Gambling man rolls the dice, working man pays the bill.
It’s still fat and easy up on banker’s hill.

They “rage at corporate oligarchy and economic injustice,” things at which I’m raging too, so I completely understand why Rolling Stone would think they’re good: it agrees with them. There’s only one problem: they’re not. The state of political rhetoric is such that feeble statements of solidarity pass for insight. We’ve traded genius for blandished agreement, resulting in a situation in which we praise people for writing:

There ain’t no help.
The cavalry stayed home.

I wouldn’t be complaining were it not for the fact that, of all people, it’s Springsteen they’re praising for rehashing tired polemic. Because part of the reason I’m lefter than I’ve any right to be is that this same Springsteen fellow once made me feel the anger and hopelessness to which he only here alludes. If you’ve never seen the debut performance of “The River,” do yourself a favor and do so right now. I can wait.
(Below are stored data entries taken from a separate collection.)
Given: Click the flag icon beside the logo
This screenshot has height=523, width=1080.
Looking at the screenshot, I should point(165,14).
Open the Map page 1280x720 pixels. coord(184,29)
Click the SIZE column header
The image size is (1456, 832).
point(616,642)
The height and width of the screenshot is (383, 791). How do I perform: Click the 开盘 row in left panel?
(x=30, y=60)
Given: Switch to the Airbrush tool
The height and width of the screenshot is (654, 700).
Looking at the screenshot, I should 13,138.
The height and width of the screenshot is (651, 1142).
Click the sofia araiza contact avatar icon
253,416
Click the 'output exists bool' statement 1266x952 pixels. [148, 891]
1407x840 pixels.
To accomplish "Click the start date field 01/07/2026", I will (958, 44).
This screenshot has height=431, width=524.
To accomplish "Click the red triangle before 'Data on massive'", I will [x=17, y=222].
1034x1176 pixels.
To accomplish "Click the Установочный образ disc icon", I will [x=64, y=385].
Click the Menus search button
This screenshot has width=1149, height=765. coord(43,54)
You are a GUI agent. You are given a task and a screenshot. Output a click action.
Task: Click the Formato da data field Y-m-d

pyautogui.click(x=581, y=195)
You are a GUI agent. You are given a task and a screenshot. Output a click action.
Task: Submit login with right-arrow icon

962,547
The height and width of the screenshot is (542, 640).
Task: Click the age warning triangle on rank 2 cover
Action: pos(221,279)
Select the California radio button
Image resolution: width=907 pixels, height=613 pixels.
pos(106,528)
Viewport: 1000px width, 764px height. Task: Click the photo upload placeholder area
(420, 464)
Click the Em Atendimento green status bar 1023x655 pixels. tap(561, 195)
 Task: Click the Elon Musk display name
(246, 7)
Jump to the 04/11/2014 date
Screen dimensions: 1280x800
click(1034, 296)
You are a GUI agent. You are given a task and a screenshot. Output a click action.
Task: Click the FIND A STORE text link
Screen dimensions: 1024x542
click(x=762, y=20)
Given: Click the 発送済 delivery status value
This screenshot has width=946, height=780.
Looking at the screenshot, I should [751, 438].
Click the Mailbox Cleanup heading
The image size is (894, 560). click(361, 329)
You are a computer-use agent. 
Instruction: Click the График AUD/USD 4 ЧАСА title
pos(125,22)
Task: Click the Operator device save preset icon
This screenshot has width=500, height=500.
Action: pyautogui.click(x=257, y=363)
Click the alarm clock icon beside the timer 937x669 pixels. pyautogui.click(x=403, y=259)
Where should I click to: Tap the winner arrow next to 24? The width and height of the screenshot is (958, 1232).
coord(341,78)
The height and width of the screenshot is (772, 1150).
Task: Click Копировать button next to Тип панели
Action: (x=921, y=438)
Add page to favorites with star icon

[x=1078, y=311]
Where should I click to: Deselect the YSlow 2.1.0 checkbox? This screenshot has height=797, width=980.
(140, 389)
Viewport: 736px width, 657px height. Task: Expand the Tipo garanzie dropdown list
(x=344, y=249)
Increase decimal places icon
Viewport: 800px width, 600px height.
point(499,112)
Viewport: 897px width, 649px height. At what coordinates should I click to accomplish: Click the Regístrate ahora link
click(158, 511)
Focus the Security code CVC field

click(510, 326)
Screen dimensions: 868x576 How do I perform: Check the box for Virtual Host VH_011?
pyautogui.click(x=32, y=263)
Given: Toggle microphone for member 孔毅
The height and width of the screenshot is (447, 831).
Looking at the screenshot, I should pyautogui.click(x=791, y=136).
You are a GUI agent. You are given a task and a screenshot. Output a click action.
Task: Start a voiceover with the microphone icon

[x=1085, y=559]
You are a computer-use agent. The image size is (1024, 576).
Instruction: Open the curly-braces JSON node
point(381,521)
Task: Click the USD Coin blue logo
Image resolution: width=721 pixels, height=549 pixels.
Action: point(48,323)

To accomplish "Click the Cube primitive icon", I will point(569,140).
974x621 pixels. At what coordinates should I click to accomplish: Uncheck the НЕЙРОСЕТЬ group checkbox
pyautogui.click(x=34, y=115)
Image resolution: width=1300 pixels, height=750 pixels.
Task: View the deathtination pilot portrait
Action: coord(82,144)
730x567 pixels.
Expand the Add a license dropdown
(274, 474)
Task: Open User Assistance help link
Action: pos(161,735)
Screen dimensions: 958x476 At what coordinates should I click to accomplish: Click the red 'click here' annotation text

Granted, “The River” isn’t an explicitly political song–it’s decidedly lacking in policy statements–but it’s a far more compelling vision of what lives are like “on account of the economy” than the broadsides found on Wrecking Ball. Let’s start with the titular and abiding image: a river. What are rivers like? To trade one bard for another, here’s John McPhee on the Mississippi in his “Atchafalaya“:

Southern Louisiana exists in its present form because the Mississippi River has jumped here and there within an arc about two hundred miles wide, like a pianist playing with one hand—frequently and radically changing course, surging over the left or the right bank to go off in utterly new directions. Always it is the river’s purpose to get to the Gulf by the shortest and steepest gradient. As the mouth advances southward and the river lengthens, the gradient declines, the current slows, and sediment builds up the bed. Eventually, it builds up so much that the river spills to one side. Major shifts of that nature have tended to occur roughly once a millennium. The Mississippi’s main channel of three thousand years ago is now the quiet water of Bayou Teche, which mimics the shape of the Mississippi. Along Bayou Teche, on the high ground of ancient natural levees, are Jeanerette, Breaux Bridge, Broussard, Olivier—arcuate strings of Cajun towns. Eight hundred years before the birth of Christ, the channel was captured from the east. It shifted abruptly and flowed in that direction for about a thousand years. In the second century a.d., it was captured again, and taken south, by the now unprepossessing Bayou Lafourche, which, by the year 1000, was losing its hegemony to the river’s present course, through the region that would be known as Plaquemines. By the nineteen-fifties, the Mississippi River had advanced so far past New Orleans and out into the Gulf that it was about to shift again, and its offspring Atchafalaya was ready to receive it.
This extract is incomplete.